Eine grenzenlose Erzählung, im Netz gewoben

Eine Fülle an bislang nicht erzählten Geschichten zum Ersten Weltkrieg erwartet den Nutzer des Crowdsourcing-Projektes „Europeana 1914–1918“.

Feldpost eines späteren Diktators: Adolf Hitlers Grüße tauchten am Aktionstag des Webportals in München auf.
© Europeana

Von Silvana Resch

Innsbruck –Man möchte meinen, das Geschehen liege in weiter Ferne, und doch, auch hundert Jahre später, wird das Erinnern zu einer „sehr emotionalen Angelegenheit“, sagt der Historiker Frank Drauschke, Projektleiter des Internet-Archivs Europeana 1914–1918. Auf dem Webportal ist die bislang umfassendste Sammlung zum Ersten Weltkrieg entstanden, teils durch Privatpersonen, teils mithilfe von Institutionen. Hierzulande haben etwa die Österreichische Nationalbibliothek, das Wien Museum oder die Universität Wien beigetragen. Den besonderen Reiz dieses von der EU geförderten Projekts macht jedoch die Fülle an familiären Erinnerungsstücken aus, mehr als 130.000 wurden bislang in 14 europäischen Ländern zusammengetragen.

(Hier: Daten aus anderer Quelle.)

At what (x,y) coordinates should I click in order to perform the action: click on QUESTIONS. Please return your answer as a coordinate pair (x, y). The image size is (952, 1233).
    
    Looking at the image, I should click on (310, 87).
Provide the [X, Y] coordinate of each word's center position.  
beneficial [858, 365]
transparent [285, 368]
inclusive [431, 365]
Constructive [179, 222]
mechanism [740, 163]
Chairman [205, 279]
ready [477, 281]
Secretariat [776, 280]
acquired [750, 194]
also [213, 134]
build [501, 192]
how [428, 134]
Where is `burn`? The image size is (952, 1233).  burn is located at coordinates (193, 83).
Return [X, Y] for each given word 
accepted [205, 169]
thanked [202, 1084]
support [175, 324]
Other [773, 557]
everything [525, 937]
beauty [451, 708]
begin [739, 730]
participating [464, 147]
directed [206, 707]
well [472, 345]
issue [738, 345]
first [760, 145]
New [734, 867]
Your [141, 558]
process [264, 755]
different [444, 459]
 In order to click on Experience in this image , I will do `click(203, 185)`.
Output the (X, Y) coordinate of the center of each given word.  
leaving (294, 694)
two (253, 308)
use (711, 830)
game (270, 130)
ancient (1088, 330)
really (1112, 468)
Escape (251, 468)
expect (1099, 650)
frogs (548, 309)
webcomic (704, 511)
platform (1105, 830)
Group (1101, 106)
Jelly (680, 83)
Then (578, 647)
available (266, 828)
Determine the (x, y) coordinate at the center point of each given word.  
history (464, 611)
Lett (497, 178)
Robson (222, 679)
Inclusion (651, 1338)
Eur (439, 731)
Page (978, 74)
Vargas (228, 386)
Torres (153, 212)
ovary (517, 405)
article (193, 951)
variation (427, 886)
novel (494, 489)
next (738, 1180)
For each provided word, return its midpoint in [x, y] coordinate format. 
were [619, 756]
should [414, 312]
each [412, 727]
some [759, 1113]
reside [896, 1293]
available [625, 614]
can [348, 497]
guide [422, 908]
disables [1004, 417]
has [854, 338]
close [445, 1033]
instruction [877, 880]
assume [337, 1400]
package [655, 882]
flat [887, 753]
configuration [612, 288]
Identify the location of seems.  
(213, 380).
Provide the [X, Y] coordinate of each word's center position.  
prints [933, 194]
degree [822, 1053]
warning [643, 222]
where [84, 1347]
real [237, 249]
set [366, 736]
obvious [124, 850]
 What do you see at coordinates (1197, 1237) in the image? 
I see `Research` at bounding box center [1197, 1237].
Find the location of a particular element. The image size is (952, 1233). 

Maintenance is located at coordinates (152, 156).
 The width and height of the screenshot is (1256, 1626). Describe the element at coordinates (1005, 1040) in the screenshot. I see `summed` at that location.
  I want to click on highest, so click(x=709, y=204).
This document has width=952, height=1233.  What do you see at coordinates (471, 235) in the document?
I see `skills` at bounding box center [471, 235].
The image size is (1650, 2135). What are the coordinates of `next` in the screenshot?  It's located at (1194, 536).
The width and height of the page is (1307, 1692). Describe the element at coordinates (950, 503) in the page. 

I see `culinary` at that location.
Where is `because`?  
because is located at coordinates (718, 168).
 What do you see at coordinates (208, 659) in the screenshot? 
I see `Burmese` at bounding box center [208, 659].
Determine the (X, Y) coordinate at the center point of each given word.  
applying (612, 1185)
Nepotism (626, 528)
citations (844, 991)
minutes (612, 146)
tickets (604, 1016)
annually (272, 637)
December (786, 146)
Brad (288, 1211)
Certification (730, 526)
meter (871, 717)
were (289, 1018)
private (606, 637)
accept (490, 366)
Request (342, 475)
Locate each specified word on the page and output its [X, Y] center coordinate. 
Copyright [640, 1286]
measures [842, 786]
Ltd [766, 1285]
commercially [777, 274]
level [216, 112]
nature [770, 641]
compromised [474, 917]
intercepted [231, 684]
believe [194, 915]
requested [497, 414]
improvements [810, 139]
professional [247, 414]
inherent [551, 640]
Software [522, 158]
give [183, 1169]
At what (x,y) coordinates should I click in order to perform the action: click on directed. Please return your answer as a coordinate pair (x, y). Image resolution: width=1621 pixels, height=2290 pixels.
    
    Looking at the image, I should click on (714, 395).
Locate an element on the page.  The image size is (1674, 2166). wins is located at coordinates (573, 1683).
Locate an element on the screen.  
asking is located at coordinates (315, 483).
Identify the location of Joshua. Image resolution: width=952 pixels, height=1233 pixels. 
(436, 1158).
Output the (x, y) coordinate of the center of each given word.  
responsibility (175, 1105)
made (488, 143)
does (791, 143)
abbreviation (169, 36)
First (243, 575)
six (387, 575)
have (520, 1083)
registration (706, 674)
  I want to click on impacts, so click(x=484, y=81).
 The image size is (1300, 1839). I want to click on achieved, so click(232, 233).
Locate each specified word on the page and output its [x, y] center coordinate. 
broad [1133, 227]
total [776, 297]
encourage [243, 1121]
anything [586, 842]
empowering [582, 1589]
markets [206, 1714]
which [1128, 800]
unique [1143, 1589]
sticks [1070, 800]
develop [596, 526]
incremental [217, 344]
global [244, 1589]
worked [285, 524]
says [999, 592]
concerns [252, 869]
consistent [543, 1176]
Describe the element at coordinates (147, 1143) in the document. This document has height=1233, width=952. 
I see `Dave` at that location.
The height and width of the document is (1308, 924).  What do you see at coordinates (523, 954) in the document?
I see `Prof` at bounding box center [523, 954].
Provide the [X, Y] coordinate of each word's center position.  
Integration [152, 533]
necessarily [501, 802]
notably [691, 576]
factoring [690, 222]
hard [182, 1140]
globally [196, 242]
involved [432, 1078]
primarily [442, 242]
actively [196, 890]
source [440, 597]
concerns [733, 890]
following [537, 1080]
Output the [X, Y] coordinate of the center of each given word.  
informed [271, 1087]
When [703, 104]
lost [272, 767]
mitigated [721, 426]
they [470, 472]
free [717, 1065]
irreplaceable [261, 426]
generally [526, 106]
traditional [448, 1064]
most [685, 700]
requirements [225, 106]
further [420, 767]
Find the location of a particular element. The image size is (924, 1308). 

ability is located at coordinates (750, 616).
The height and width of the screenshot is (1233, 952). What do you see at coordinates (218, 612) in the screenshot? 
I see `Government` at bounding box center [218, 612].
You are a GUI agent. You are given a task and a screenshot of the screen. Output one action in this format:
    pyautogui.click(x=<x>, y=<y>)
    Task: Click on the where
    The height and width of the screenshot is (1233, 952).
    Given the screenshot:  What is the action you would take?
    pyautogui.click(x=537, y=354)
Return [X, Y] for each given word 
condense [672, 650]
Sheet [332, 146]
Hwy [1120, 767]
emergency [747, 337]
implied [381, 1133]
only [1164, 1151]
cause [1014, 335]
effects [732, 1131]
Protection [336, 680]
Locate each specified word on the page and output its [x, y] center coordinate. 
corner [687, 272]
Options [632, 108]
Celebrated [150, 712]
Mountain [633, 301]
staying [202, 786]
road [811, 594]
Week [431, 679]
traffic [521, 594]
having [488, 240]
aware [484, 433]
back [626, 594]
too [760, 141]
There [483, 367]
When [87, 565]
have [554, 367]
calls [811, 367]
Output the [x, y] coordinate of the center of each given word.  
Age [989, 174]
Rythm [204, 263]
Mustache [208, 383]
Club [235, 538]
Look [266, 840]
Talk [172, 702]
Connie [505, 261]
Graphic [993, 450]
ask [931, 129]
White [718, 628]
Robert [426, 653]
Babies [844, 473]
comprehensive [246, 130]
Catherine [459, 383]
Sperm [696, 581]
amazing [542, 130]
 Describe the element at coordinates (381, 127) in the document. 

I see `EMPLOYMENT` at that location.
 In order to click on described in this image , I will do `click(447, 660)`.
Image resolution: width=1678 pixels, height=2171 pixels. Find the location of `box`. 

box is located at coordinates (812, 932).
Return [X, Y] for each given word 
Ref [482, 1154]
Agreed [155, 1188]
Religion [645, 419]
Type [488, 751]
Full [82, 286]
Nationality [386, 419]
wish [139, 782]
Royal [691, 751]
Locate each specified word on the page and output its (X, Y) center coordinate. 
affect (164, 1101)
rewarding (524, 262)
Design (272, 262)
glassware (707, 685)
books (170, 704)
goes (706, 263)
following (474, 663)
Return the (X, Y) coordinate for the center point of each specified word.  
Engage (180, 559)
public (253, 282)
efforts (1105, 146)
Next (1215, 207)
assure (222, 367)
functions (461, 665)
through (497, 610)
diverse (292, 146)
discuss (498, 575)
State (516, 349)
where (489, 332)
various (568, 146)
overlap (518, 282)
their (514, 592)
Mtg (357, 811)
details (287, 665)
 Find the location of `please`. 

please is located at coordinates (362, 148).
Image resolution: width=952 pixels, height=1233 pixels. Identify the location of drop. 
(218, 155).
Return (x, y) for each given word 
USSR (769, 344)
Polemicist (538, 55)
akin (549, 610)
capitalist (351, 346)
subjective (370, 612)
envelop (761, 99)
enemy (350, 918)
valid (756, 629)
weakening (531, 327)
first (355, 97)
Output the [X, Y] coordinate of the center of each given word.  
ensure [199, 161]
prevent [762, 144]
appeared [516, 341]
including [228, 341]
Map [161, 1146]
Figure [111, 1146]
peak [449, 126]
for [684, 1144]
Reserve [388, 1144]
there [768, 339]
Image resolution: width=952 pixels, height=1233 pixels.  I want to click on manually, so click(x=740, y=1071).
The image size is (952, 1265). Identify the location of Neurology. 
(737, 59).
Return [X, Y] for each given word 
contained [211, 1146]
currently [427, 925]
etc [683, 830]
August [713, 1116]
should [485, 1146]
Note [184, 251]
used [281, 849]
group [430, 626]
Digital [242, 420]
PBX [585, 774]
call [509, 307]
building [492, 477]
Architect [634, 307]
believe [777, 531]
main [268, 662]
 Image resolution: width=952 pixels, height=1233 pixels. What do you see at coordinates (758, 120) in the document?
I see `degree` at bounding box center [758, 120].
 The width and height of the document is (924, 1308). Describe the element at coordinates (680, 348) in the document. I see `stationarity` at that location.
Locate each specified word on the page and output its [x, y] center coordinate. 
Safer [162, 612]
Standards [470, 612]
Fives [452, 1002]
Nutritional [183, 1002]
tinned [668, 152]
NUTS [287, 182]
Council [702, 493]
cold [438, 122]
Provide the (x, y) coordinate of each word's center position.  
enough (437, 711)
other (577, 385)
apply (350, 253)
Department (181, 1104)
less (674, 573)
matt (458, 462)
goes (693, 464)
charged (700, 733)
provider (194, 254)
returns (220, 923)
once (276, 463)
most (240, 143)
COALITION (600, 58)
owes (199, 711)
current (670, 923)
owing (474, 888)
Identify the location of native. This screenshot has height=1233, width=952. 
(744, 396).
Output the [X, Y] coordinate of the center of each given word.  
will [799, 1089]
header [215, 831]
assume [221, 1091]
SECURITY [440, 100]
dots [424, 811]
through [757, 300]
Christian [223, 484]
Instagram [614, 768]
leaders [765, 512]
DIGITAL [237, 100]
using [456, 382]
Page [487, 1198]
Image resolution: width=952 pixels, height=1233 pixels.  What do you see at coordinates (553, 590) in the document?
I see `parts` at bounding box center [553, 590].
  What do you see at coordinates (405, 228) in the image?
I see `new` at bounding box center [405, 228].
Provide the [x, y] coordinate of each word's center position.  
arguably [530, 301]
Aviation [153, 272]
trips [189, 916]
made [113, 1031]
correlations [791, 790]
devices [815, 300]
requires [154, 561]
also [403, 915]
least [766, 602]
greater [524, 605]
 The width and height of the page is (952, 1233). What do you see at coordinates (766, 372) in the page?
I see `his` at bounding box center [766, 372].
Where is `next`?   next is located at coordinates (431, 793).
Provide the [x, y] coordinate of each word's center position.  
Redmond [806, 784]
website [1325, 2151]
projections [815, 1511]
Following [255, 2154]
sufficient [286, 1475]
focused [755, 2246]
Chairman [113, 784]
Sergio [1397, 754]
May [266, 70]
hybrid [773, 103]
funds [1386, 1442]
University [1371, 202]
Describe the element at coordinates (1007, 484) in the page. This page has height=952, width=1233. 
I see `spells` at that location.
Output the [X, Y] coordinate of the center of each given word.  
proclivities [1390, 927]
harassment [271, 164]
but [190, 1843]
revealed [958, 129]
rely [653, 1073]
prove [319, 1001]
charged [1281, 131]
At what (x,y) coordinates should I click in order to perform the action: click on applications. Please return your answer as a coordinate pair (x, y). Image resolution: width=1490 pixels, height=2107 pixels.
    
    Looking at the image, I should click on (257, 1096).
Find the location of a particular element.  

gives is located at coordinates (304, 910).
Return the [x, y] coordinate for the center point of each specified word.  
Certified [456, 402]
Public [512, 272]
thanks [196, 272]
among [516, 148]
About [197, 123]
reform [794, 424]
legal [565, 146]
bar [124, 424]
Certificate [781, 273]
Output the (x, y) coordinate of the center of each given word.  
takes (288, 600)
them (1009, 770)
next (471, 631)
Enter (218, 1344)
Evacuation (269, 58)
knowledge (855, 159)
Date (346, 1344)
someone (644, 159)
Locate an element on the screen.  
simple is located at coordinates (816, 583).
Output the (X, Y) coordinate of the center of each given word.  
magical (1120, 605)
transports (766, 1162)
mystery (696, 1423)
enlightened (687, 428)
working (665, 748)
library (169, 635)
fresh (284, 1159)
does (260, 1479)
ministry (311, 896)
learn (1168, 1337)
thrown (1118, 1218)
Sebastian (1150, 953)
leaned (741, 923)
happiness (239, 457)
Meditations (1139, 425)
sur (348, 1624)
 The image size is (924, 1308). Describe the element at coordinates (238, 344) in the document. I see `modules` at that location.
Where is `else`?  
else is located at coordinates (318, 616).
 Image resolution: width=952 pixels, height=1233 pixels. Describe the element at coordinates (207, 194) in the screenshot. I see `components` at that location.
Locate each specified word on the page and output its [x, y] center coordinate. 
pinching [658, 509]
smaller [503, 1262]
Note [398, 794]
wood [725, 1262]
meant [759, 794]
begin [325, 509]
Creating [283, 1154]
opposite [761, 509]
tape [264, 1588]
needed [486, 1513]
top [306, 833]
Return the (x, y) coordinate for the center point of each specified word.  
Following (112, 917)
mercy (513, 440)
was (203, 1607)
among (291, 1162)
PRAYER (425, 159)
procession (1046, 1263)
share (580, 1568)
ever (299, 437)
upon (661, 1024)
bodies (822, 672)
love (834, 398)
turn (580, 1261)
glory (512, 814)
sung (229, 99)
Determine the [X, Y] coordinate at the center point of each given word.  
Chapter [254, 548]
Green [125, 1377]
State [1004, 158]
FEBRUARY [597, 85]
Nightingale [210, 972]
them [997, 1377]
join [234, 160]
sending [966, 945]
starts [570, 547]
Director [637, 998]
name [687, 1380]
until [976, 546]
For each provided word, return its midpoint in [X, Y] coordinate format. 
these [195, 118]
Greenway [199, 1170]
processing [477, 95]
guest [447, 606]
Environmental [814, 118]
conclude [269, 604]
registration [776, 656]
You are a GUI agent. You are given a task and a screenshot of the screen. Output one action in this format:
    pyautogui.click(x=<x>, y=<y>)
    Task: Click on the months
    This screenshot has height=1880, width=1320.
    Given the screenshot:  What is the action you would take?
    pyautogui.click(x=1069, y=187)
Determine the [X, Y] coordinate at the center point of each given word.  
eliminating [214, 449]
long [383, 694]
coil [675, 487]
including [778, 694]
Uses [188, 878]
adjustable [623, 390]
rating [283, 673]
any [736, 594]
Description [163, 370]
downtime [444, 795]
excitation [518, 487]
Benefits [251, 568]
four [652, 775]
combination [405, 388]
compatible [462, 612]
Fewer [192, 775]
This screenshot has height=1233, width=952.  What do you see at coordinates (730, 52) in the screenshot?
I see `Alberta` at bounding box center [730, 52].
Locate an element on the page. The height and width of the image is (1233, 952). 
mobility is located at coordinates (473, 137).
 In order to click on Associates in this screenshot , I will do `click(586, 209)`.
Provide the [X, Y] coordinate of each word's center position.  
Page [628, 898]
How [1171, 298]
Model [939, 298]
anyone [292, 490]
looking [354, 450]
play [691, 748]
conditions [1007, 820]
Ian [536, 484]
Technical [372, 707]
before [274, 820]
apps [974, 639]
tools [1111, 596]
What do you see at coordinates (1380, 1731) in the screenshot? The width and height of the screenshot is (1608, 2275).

Neben Landkarten, Flugblättern, Schützengrabenzeitungen, Briefen, Postkarten und Fotografien wurden Tagebücher, Abzeichen, Helme, Fernrohre, ja sogar Prothesen fotografiert und digitalisiert. Nach einer Registrierung ist es jedem Nutzer möglich, selbst Erinnerungsstücke auf das Webportal hochzuladen. Ein Großteil der digital erfassten Gegenstände wurde aber nach wie vor bei den jeweiligen Aktionstagen vorbeigebracht, so Drauschke. Seit 2011 wird gesammelt, die Resonanz „ist überraschend groß“.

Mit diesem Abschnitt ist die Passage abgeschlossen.